ACTIVITY> Copy out the passage of the article on Covance's food safety expansion, starting with "Covance will take" and going on through "to other manufacturers.".

Covance to Expand Food Safety Services with New Lab, Kellogg Contract

Monday, December 14, 2009 06:14 AM

Covance plans to invest $14 million in a nutritional chemistry and food safety laboratory in Michigan as part of an effort to expand the contract research organization’s (CRO’s) food safety testing capabilities. The CRO also entered into a seven-year, $42-million contract with Kellogg Company, which will be an anchor client to Covance’s new facility.

Covance will take over much of Kellogg’s analytical chemistry, micro- biology and stability testing and will provide food-testing services to other manufacturers.

Covance’s corporate senior vice president James Lovett compared the deal with Kellogg to the CRO’s 2008 deal with Eli Lilly in which Covance agreed to provide a broad range of drug development services to the pharma company in a 10-year contract valued at $1.6 billion.

“It’s a very unusual arrangement in the food industry,” Lovett said. “It’s not an exclusive arrangement, but I think it’s fair to say that [Kellogg is] looking to us as their primary partner with respect to lab testing for their food. It’s a significant expansion of an existing relationship that goes back many years. It puts us into new kinds of testing that historically we didn’t do for Kellogg.”

Covance’s new 30,000-square-foot laboratory, located in Battle Creek, will open at the end of next year and will create approximately 40 new jobs over the next several years. Covance expects to receive close to $4.3 million in financial incentives from the state of Michigan and the city of Battle Creek.

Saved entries
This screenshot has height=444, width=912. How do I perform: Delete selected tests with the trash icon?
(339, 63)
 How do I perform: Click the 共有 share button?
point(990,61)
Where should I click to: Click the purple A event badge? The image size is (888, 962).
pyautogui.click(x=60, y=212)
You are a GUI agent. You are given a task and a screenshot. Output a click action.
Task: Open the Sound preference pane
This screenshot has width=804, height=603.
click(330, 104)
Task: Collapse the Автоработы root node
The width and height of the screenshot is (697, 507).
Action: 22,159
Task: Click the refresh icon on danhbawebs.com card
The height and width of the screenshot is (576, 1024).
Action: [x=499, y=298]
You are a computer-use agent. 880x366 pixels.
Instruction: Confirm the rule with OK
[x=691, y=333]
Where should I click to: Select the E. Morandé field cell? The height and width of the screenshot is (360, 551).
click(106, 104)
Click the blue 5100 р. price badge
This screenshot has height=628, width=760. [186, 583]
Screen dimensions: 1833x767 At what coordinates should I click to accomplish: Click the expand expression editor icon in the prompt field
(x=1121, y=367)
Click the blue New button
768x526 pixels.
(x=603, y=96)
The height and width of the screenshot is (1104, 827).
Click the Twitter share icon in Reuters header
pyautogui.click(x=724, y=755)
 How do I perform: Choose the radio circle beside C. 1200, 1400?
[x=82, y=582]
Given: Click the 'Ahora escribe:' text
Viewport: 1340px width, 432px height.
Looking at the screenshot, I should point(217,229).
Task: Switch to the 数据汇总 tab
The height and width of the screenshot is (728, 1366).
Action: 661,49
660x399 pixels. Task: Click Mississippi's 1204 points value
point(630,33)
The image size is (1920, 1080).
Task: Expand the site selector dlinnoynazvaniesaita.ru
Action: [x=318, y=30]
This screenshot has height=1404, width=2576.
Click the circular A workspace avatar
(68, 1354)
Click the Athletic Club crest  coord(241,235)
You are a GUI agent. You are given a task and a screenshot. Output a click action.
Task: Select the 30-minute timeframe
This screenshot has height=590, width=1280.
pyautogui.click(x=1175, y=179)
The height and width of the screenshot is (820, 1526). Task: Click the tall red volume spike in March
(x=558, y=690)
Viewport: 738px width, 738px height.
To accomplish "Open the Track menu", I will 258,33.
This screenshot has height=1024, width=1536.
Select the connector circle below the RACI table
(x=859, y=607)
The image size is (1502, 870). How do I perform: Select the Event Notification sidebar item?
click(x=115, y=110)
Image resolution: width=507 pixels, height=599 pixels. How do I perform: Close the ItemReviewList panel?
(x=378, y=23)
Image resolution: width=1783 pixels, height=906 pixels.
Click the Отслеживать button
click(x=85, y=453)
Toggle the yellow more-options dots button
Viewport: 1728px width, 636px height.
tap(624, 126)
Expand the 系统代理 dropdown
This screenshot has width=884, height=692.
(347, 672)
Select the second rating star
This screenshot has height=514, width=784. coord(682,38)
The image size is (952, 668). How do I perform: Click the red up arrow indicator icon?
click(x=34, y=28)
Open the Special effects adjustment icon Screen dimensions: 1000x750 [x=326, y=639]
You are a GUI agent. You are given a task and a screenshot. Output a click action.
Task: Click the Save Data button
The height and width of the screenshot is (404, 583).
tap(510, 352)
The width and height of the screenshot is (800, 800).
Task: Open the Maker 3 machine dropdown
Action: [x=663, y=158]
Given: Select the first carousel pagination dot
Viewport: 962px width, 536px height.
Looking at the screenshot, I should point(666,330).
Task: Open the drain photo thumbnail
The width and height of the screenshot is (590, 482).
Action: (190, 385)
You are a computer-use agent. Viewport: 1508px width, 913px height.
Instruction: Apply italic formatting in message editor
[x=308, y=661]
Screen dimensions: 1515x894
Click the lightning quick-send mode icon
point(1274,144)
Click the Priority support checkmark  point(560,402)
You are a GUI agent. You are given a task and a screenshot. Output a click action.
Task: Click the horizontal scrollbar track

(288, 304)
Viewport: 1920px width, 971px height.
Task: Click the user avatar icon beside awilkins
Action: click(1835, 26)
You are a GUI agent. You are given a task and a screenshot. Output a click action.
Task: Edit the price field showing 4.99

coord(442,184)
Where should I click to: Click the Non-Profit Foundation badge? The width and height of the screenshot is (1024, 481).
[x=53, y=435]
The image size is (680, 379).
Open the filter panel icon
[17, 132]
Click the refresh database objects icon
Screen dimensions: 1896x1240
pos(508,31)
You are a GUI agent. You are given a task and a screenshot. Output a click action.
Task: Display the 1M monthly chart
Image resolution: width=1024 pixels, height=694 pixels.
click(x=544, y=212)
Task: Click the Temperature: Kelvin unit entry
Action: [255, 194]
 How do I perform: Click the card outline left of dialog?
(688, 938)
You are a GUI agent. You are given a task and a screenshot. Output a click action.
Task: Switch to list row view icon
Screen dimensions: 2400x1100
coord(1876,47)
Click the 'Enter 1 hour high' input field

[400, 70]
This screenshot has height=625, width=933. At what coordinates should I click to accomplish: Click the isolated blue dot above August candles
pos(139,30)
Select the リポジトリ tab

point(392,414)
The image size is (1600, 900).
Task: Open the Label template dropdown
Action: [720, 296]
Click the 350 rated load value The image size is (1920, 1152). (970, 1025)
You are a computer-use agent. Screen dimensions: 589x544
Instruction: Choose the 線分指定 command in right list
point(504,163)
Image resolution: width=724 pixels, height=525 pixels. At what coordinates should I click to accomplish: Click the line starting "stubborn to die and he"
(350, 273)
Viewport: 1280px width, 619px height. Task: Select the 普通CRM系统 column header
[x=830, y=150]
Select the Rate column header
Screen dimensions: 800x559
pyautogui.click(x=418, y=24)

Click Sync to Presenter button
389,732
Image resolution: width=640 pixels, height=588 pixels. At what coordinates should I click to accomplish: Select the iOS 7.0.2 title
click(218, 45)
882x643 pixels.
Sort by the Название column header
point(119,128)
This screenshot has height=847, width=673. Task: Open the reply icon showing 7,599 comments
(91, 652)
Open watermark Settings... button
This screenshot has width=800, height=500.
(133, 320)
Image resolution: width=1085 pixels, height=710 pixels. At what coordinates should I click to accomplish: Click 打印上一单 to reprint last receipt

TASK OUTPUT>
Covance will take over much of Kellogg’s analytical chemistry, micro- biology and stability testing and will provide food-testing services to other manufacturers.